As far as I can remember, I’ve suppressed my desire to be creative in a career. I thought the only acceptable careers were the Big Three: doctor, lawyer, engineer, and I was going to do one of those until I realized I didn’t really like any of them after all and who wants to work that hard? I like putting things together to make new and different things, but because I did well in math and science and I have a terrible preoccupation with prestige, I managed to piece together a couple degrees, thrown in with an internship that I hated and hope out popped something I would like - which didn’t happen. I love the subject matter, cities and planning, but hate the actual work of it. The being in an office, the spreadsheet, the data, the analysis, the documentation, the arbitrary rules, the inflexible workplace, the sitting, the everything. It doesn’t feel like “doing.”
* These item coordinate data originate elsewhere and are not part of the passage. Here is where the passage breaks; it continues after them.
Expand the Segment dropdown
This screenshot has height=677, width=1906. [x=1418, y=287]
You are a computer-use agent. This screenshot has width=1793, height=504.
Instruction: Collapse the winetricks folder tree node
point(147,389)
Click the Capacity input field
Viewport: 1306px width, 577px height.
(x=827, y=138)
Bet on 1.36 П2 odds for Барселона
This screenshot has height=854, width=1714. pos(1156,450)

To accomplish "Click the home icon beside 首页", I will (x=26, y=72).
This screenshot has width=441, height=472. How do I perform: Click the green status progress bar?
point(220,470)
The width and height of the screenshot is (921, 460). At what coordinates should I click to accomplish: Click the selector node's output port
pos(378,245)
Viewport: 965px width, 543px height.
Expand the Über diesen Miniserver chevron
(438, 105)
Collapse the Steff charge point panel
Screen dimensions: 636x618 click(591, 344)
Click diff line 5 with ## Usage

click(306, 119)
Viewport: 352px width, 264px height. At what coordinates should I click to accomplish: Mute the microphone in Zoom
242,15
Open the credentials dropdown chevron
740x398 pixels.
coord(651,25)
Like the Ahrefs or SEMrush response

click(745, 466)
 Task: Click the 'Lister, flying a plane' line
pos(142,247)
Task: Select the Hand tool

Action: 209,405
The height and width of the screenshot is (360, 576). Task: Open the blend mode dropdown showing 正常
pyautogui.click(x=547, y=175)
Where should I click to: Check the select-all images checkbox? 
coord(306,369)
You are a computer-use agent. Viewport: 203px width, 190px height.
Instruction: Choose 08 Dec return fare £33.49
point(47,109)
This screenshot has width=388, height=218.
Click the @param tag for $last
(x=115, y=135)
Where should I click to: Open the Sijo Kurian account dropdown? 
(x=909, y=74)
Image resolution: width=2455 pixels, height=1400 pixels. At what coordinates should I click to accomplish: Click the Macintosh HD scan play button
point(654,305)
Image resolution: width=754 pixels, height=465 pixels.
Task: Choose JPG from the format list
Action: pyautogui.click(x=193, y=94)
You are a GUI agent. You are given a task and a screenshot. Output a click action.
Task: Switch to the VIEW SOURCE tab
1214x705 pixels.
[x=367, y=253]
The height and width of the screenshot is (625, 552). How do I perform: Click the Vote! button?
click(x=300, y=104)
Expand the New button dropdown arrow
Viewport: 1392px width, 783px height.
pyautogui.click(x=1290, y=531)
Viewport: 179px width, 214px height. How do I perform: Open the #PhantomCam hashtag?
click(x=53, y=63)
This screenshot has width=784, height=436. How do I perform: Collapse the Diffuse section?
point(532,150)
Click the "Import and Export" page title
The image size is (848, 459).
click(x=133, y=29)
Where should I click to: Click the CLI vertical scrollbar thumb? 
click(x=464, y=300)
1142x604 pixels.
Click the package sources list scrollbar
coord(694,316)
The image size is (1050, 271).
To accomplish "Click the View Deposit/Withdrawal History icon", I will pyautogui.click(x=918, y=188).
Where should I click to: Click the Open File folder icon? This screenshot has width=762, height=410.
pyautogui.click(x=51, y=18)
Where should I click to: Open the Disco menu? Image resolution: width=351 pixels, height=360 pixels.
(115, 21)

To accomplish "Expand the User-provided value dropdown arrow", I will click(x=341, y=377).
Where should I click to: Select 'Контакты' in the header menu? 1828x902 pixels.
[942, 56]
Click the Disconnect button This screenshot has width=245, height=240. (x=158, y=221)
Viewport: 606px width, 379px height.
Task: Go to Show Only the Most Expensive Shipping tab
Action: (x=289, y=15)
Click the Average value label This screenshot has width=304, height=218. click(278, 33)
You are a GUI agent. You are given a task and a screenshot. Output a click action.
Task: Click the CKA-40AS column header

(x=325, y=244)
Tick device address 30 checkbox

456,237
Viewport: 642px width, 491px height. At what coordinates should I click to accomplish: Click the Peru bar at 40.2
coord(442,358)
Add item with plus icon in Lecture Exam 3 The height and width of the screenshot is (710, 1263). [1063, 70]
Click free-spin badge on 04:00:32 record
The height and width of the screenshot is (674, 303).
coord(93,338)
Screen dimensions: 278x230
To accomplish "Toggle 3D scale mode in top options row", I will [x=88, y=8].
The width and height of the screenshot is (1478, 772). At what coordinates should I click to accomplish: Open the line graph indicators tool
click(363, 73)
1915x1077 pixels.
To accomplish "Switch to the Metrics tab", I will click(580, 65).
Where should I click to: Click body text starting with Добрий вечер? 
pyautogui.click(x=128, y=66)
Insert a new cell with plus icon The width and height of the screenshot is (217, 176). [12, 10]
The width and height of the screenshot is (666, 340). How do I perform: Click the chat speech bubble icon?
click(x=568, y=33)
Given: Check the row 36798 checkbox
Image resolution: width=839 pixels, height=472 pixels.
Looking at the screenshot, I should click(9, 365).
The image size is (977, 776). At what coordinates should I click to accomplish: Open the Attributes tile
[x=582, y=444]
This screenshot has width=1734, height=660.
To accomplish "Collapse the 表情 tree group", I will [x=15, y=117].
What I failed to realize or think really hard about was what was the kind of DOING that I wanted to do. I thought the things that I liked to do were for hobbies or for wimps that enjoy job insecurity. Now I find that I have no tangible “doing” skills. Maybe I have thinking skills but I don’t enjoy solitary work and when given the choice, I procrastinate until everything hits the fan and I have to actually produce something.
I love people, facilitating, teaching, doing, helping. Not analyzing, reporting, documenting, calculating. It’s difficult to figure this out so late in the game (“But you’re young and can do anything you want!”) but it still feels like a millennia to even think about going back to school or starting anew, since the things I think I might like to do require ohhh, experience?